_What the exercise asks_
Copy every line of text from the items below word for word, leaving out the pictures.

_Information provided_

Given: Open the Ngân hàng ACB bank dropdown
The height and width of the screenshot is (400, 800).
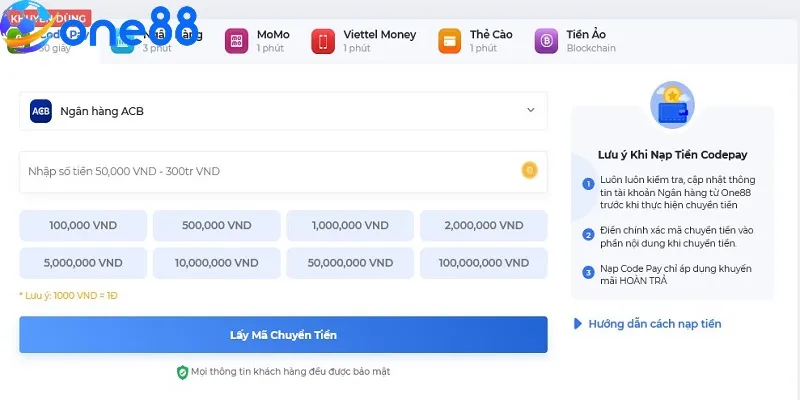Looking at the screenshot, I should point(283,111).
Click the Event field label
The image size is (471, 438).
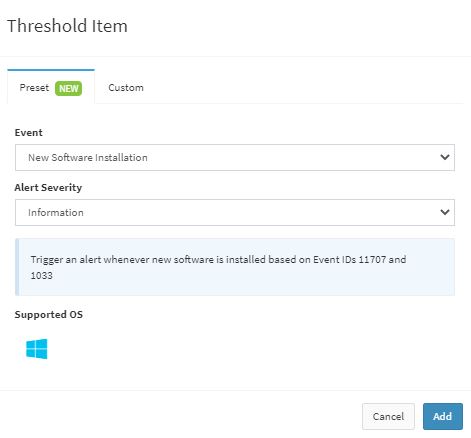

_Final answer_
Given: Open the Ngân hàng ACB bank dropdown
The height and width of the screenshot is (400, 800).
Looking at the screenshot, I should point(283,111).
Click the Event field label
The image size is (471, 438).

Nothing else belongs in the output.